[Entries from a dataset]
------------------------------------------------
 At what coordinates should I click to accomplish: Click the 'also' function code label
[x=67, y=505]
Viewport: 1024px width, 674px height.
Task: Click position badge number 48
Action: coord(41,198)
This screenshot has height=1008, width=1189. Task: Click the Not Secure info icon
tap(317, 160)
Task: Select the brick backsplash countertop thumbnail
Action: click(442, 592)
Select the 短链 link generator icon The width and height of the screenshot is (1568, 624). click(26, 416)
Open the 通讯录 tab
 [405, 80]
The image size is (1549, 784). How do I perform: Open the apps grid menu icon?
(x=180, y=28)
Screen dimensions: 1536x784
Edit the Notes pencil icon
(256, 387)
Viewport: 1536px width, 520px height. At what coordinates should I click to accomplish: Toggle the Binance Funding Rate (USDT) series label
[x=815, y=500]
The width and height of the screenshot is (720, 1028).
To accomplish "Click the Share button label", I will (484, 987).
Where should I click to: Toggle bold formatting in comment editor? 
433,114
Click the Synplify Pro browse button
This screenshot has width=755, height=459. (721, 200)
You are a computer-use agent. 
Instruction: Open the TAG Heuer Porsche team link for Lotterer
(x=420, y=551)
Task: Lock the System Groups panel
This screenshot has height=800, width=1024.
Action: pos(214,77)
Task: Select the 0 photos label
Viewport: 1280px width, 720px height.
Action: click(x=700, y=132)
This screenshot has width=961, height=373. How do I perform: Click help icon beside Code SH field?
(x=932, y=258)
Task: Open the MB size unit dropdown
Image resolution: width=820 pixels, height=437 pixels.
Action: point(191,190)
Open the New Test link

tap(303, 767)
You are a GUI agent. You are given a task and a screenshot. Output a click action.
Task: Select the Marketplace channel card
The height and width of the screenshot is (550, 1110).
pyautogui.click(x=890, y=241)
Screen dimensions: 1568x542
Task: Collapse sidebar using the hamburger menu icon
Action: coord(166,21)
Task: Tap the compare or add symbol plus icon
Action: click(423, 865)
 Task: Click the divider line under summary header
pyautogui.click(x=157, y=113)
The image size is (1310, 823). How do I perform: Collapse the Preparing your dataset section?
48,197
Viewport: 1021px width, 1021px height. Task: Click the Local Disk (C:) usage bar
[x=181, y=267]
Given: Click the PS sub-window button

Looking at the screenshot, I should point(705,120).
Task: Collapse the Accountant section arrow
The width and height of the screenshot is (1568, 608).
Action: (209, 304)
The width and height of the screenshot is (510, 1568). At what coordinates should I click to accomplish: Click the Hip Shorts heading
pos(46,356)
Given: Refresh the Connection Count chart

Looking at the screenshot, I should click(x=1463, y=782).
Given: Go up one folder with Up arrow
------------------------------------------------
--- Task to carry out ---
Reproduce the stretch of rows from the very first line through the line containing "Action: coord(41,198)", with both end lines included.

--- Completed exercise ---
 At what coordinates should I click to accomplish: Click the 'also' function code label
[x=67, y=505]
Viewport: 1024px width, 674px height.
Task: Click position badge number 48
Action: coord(41,198)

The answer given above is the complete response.